» **Exercise details**
What number of lines in the records below hold the word "agent"? Give that number alone.

» **Dataset**
══════════════════════════════

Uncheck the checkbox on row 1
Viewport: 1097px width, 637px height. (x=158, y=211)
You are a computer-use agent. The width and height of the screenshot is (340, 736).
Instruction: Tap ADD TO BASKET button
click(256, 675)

══════════════════════════════

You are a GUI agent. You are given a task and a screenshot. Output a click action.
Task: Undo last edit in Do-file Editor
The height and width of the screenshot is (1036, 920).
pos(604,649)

══════════════════════════════

» **Result of the task**
2